Oggi Castellammare è ancora una città bellissima e pulsante di vita, ogni giorno cittadini e turisti si spostano tra strade vivaci, mercatini e ristoranti accattivanti con una quantità quasi incalcolabile di bellezze architettoniche appartenenti ai più svariati periodi storici.

Tra i gioielli dell’architettura religiosa c’è l’imponente Cattedrale, dedicata a Maria Santissima Assunta e a San Catello, la Chiesa del Carmine e la Chiesa del Gesù. Altro monumento simbolo di Castellammare è la Reggia di Quisisiana, una dimora storica situata nella frazione di Quisisana, da cui prende anche il nome. La Reggia, per diversi secoli residenza estiva di regnanti e personalità eccellenti, ospita oggi mostre, manifestazioni e convegni.

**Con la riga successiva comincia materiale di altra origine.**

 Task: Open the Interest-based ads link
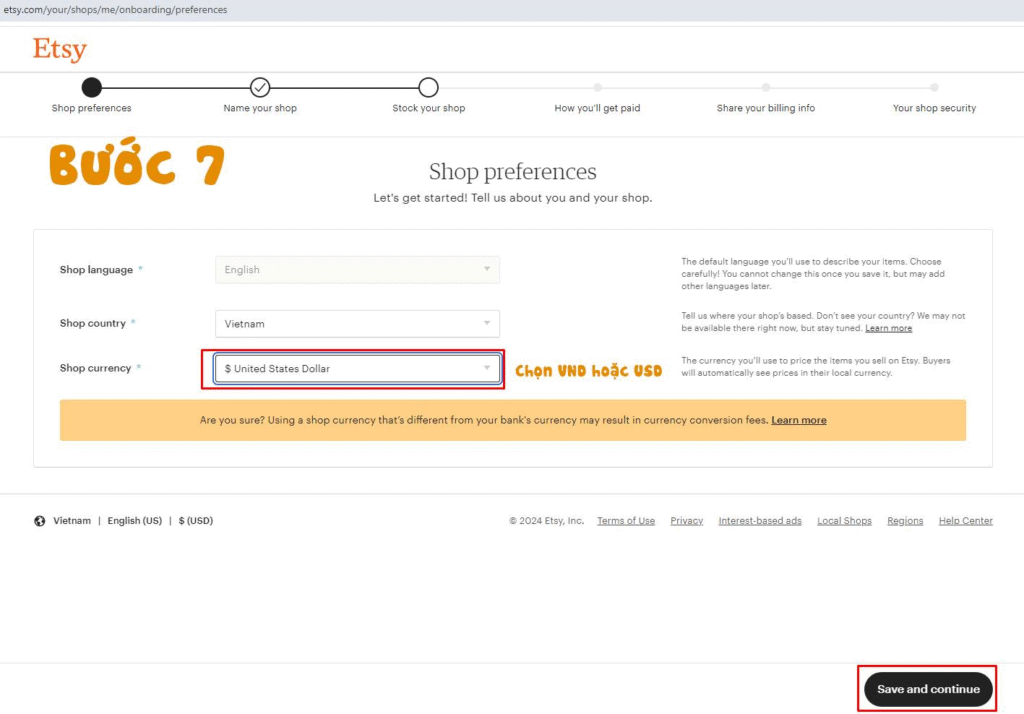click(759, 521)
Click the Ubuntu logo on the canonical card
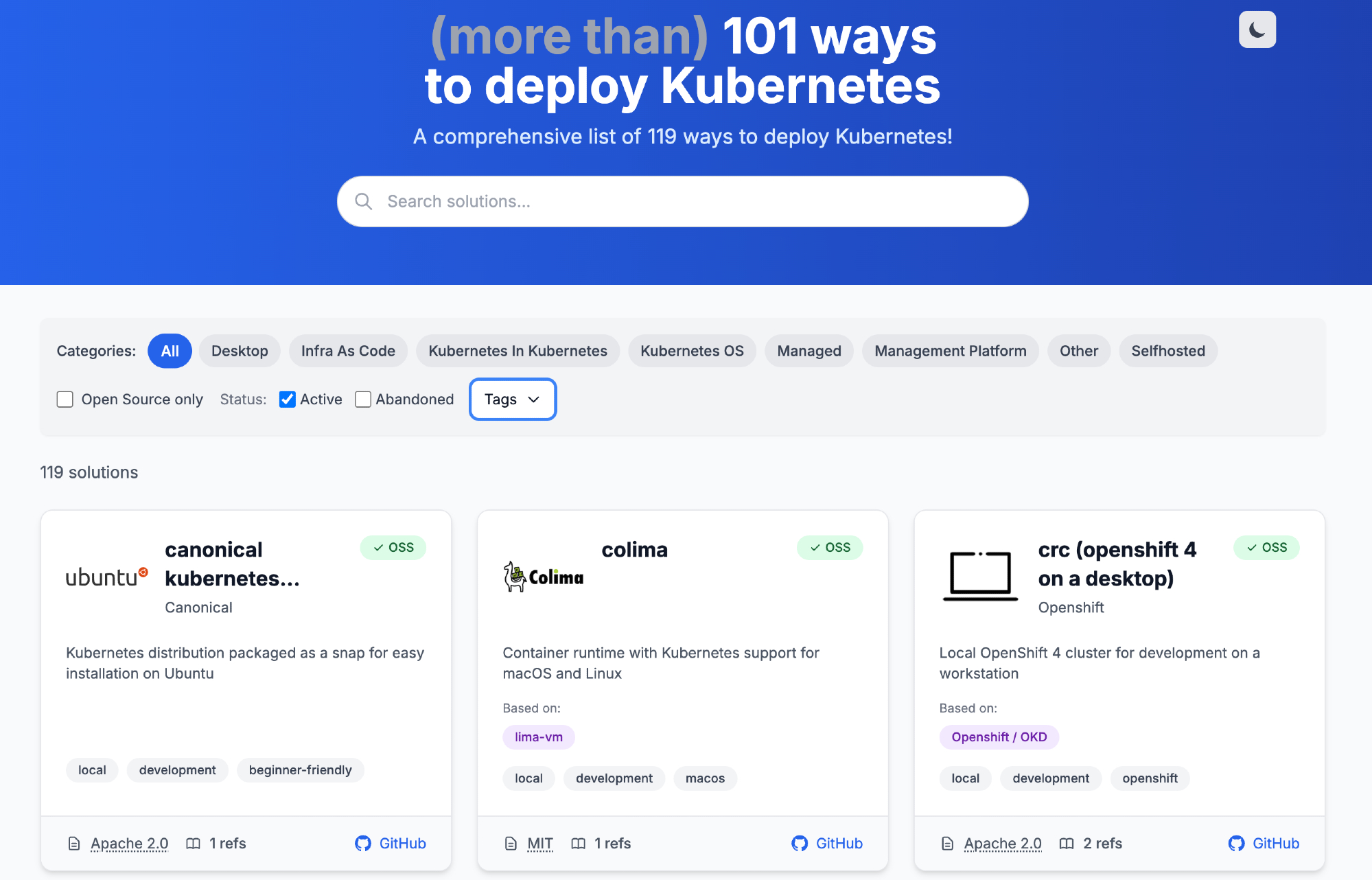Screen dimensions: 1372x880 106,577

Tra le strade cittadine si svolgono inoltre numerose manifestazioni culturali e tradizionali, tra le più significative c’è sicuramente il falò dell’Immacolata, che si tiene la sera del 7 dicembre, per l’occasione in ogni quartiere della città vengono accesi dei grandi falò in onore della Vergine. Patrono della città è San Catello (Vescovo della città intorno al 576 ), i cui festeggiamenti si celebrano il 19 gennaio e la seconda domenica di maggio.

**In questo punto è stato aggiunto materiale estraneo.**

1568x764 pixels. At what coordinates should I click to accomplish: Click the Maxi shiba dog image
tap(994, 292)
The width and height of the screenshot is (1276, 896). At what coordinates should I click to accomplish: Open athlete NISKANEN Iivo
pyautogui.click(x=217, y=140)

San Catello è una figura misteriosa che ha protetto Stabiae dall’eruzioni del Vesuvio, ma anche da eventi bellici, infatti Castellammare è stato uno dei rari comuni a non essere distrutto dai bombardamenti durante la seconda guerra mondiale.

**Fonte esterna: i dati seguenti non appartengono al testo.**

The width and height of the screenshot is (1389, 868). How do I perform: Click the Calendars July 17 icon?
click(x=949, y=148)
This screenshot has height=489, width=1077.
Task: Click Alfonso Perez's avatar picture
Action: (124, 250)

Castellammare di Stabia - Marina
Marina di Stabia

Castellammare di Stabia è il punto di partenza dalla bellissima strada che conduce fino al belvedere del Monte Faito posto a oltre mille metri di quota, dove si può arrivare anche con la funivia.

Tappa obbligata nel periodo estivo sono le diverse spiagge, le più conosciute sono la Famous Beach costituita da sabbia e ghiaia sottile e la Stone Beach una spiaggia di ciottoli situato sulla strada per Sorrento, all’altezza dell’Hotel Crowne Plaza

Come raggiungere Castellammare di Stabia – In auto, percorrere l’Autostrada A3 Napoli-Salerno-Reggio Calabria e uscire a Castellammare. In treno, linea ferroviaria Napoli-Gragnano o linea circumvesuviana Napoli-Sorrento fino a Castellammare.